Heterogeneous Robot Planning using Active SLAM


Project Member: Alexander Schperberg (collaboration is welcome, if interested, feel free to contact me).


This project will build a framework to enable heterogenous (legged, driving, and/or flying) robots to achieve some cooperative goal while considering uncertainty from exteroceptive and proprioceptive sensor measurements. The high-level objective is to address the fundamental problem of Active SLAM, or sometimes referred to as simultaneous planning, localization, and mapping. To accomplish this, requires integration of multiple algorithms and components. The following three areas will be used to build our multi-robot planning framework:

  1. Optimization (employ path planning algorithms such as model predictive control or rapidly exploring random trees while accounting for complex robot dynamics)
  2. Observation (use state of the art visual-inertial algorithms for mapping and localization)
  3. Behavior (implement reinforcement learning to discover optimal behavior of multiple agents to achieve a cooperative target goal)

reference for picture: Ravankar, A.; Ravankar, A.A.; Kobayashi, Y.; Emaru, T. Hitchhiking Robots: A Collaborative Approach for Efficient Multi-Robot Navigation in Indoor Environments. Sensors 2017, 17, 1878.

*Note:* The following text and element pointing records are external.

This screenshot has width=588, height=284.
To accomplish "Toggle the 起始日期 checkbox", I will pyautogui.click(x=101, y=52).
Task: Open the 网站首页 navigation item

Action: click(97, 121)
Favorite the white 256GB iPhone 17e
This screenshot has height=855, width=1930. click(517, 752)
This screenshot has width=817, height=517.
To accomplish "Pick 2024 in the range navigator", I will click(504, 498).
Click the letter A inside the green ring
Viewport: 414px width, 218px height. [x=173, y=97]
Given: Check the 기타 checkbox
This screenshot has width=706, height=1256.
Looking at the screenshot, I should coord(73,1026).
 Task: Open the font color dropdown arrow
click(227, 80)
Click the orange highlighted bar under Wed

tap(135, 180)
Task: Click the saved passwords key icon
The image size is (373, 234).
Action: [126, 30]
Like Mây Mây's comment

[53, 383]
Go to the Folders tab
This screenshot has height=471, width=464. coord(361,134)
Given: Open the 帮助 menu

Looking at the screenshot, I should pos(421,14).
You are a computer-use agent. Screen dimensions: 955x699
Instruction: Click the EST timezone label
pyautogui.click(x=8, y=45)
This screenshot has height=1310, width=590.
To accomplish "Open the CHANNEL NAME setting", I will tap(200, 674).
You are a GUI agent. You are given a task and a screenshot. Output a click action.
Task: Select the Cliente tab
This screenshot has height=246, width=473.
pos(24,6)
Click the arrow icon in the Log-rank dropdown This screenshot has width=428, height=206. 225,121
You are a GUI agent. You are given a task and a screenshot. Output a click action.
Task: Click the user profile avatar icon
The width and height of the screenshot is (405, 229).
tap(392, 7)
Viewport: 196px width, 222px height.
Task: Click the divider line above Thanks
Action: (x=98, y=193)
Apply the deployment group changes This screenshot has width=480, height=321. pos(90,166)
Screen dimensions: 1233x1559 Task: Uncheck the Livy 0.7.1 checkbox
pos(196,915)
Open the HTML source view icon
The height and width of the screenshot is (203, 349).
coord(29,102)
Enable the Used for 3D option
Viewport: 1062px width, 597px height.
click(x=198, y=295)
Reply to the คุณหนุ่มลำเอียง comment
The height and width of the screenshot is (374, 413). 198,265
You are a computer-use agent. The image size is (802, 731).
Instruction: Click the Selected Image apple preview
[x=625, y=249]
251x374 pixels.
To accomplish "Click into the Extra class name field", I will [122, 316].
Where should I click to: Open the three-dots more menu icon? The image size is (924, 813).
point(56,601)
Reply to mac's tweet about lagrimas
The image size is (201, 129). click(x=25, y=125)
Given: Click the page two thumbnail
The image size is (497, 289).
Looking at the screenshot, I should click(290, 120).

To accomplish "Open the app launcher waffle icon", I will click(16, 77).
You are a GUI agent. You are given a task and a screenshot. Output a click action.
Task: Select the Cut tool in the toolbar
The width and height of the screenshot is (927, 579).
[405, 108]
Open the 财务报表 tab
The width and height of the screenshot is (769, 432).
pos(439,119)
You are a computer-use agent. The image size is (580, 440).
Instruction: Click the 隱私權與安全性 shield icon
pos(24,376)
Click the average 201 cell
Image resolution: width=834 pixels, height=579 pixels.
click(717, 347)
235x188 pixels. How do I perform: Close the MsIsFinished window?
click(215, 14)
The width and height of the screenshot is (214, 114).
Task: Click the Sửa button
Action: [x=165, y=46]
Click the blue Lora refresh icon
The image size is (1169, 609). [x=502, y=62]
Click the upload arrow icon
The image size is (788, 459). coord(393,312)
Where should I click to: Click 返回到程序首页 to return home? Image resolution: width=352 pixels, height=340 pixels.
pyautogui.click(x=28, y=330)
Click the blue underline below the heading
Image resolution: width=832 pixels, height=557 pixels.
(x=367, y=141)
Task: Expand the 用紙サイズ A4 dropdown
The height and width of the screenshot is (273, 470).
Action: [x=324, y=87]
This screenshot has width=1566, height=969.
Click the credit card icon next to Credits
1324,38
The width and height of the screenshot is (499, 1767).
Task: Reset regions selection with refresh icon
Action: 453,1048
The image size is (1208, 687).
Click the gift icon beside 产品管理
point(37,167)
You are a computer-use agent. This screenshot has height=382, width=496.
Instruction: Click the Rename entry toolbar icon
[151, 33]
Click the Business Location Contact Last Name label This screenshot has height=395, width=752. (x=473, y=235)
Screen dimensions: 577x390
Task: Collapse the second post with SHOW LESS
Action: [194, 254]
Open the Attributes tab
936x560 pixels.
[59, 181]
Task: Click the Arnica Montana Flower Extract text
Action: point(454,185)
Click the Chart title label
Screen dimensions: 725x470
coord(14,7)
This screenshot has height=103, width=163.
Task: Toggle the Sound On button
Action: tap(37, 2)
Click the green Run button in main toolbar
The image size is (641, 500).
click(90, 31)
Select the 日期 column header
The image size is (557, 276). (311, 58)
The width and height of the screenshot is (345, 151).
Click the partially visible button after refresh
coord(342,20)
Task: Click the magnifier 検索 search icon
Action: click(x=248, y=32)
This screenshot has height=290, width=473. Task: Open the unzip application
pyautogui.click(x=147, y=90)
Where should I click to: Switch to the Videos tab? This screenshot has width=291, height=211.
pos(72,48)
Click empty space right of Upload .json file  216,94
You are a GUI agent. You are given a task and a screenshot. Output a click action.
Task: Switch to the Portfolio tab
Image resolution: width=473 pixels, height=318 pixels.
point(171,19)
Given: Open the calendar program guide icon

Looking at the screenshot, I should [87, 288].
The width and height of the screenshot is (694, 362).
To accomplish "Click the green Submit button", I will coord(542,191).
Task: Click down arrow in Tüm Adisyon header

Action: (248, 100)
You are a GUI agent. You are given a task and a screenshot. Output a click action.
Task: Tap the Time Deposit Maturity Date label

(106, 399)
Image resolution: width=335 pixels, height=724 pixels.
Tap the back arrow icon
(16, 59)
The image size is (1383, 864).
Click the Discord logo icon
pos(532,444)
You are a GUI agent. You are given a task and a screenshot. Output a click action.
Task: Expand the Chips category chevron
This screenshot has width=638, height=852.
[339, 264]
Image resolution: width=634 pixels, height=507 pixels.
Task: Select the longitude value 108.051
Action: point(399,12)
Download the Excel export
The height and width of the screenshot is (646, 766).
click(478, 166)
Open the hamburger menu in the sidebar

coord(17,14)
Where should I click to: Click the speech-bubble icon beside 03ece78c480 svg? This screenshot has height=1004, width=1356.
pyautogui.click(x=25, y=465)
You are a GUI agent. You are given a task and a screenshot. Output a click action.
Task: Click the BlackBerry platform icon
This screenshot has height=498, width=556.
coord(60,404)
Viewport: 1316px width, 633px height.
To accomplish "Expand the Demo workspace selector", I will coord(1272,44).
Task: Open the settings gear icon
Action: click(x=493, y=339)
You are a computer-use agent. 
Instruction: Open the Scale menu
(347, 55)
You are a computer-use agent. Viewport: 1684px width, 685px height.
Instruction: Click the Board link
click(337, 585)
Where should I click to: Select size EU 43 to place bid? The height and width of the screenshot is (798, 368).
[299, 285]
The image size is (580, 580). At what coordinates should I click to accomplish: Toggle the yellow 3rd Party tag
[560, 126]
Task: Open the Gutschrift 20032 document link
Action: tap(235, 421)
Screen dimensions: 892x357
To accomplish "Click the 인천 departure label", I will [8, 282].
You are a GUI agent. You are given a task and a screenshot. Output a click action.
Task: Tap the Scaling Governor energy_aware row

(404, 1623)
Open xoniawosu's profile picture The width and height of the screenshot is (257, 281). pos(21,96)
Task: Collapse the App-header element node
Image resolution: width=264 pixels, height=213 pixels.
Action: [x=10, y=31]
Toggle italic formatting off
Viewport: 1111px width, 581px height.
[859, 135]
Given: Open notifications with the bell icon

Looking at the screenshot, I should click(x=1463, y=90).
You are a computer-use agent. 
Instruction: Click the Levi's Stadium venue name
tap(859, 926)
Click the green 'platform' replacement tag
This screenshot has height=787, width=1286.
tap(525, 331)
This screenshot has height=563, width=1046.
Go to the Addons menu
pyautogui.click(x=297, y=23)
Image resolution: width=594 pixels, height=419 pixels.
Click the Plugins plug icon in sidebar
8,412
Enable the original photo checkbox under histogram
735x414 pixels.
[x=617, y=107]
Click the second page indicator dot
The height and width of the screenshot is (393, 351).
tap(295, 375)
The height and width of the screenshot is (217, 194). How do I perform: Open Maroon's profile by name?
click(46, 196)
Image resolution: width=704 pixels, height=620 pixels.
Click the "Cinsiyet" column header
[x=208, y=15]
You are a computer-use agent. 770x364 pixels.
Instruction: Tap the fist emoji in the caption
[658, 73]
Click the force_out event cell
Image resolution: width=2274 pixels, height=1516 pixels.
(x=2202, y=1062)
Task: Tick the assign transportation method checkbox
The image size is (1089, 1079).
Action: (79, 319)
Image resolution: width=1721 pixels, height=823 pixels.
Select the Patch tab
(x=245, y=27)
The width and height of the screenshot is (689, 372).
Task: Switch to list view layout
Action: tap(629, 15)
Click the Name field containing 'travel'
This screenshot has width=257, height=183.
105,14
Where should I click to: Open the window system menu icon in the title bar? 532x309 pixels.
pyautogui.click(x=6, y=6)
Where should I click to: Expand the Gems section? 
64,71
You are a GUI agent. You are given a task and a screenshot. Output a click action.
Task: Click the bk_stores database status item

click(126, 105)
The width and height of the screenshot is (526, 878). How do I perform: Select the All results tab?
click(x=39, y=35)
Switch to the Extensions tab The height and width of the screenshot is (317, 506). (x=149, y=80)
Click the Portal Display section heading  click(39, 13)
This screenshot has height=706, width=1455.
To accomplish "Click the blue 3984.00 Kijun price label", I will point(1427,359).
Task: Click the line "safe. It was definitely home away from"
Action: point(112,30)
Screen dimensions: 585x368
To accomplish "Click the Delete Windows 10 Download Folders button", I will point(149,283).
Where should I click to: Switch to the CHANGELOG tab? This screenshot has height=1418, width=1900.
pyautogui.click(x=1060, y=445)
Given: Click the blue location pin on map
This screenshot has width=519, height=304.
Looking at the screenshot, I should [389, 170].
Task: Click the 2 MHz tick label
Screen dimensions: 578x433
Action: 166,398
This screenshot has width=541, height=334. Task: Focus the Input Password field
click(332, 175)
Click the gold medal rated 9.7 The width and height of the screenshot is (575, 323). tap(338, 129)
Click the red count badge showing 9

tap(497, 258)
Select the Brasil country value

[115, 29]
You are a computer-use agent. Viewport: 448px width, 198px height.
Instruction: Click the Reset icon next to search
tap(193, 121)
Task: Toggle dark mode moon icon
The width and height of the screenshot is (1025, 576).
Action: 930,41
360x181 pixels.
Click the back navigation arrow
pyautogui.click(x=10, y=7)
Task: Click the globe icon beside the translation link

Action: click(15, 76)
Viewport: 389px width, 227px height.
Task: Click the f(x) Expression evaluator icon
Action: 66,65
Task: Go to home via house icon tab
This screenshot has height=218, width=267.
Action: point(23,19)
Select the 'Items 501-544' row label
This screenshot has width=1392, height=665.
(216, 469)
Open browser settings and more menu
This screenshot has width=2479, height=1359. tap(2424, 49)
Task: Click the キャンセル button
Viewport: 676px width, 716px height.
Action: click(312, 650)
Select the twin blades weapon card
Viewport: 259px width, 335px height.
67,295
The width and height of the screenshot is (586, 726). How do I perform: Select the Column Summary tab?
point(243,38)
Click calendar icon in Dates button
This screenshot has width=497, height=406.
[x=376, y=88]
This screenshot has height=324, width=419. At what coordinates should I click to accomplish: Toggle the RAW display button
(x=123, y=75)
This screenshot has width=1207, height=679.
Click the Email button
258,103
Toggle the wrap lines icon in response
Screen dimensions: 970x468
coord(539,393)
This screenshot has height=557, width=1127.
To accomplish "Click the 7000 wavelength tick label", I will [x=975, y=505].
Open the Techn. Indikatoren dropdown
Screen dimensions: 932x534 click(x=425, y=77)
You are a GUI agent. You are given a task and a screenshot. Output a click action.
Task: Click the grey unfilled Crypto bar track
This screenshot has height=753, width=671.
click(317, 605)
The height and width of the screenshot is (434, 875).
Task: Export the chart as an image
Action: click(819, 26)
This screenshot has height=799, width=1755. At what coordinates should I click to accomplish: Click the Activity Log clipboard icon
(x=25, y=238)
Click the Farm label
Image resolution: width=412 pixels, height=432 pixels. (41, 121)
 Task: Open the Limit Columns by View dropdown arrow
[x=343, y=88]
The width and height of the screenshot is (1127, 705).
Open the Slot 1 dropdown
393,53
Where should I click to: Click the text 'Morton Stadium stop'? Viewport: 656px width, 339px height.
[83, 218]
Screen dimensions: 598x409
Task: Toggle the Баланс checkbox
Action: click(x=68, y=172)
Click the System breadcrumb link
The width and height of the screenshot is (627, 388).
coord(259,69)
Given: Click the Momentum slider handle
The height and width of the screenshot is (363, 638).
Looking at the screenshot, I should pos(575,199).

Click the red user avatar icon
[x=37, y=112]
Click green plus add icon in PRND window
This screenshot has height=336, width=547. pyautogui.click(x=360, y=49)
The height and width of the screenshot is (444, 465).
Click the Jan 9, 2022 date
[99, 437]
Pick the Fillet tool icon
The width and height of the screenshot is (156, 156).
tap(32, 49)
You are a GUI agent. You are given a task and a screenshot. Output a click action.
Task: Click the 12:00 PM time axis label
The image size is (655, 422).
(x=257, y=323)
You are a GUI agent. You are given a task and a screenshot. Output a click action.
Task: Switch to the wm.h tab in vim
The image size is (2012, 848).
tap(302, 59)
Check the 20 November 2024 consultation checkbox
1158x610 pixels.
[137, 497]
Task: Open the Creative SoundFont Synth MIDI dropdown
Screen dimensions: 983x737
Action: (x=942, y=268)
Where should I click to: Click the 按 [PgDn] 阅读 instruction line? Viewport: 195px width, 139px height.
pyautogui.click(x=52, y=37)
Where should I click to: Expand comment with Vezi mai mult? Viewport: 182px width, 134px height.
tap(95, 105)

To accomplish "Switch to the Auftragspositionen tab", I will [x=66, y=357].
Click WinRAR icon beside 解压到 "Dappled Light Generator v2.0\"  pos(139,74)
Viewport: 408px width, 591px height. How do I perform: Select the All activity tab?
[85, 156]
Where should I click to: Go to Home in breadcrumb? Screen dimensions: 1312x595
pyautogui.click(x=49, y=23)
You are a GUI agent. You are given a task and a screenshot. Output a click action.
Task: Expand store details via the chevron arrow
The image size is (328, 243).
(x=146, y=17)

An important aspect of this project will include building dense 3D maps (as seen in the image above), which facilitate collision avoidance for the planner and provide information on environmental uncertainty.

After building this framework, we will apply it on a diverse set of robotic systems, including drones, Roombas, and even a quadrupedal robot. The project is considered successful if a heterogenous team of robots can behave in such a way that will avoid collisions, achieve some target goal, and ensure that uncertainty in localization is below a specified threshold.